This is a summary of part of the work towards a systematic review being undertaken by Brendon Ford – B App Sc (Exercise & Sports Science), M Phty, M Phil (Medicine)
While most concussions will resolve within 3 months, some of these will go on to develop complex presentations such as post concussive syndrome (Langer et al., 2021) and, if subject to repeated concussions, chronic traumatic encephalopathy (Mavroudis et al, 2023). These potential long- term effects of concussion and repetitive head impacts are areas of ongoing public health interest and concern among healthcare professionals, athletes, and the public (Patricios et al., 2023).

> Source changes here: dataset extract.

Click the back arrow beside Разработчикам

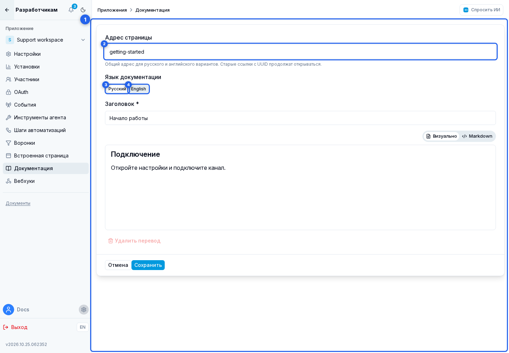pyautogui.click(x=7, y=10)
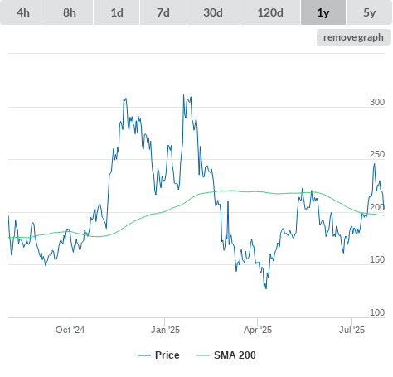
Task: Click the blue Price legend line marker
Action: pos(144,355)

Unfortunately, no gold standard diagnostic test for concussion exists. Imaging is unreliable as persistent symptoms don’t necessarily reflect tissue damage (Kennedy et al., 2019). Imaging is further challenged by the prevalence asymptomatic abnormal and variant morphology of the brain (Slobounov et al., 2012).
Given the lack of definitive diagnostic testing, the diagnosis is made clinically using the patient’s symptoms and history. This is difficult given that concussion has a remarkably similar mechanism of injury and symptomology to whiplash associated disorder.
The most common mechanism of concussion is an impact to the head, and this also induces a rapid acceleration/deceleration movement in the neck, however, concussion does not necessarily need to be due to contact. Another mechanism of injury is rapid acceleration/deceleration of the brain inside the cranium associated with whiplash (Rosker et al., 2023). Therefore, it has been suggested that these conditions co-exist in many patients (Rebbeck et al., 2019).
Given the close relationship between whiplash and concussion, it is unsurprising that interventions that target whiplash have been shown to be effective in treating patients diagnosed with concussion. A randomised control trial utilising cervico-vestibular rehabilitation was successful in returning 11/15 patients with concussion to sport compared to 1/14 in the usual care group within 8 weeks of treatment (Schneider et al., 2014).
Whiplash is associated with widespread changes to muscle strength, loss of segmental control and loss of direction specific muscle activation. Whiplash can also impact on eye movements, which can also be associated with onset of symptoms.
Treatment for whiplash involves careful assessment of each of these changes and a targeted treatment to address these impairments. As concussion and whiplash have a large cross-over of symptoms, it is recommended to have concussion assessed for whiplash symptoms to ensure that optimal recovery is achieved.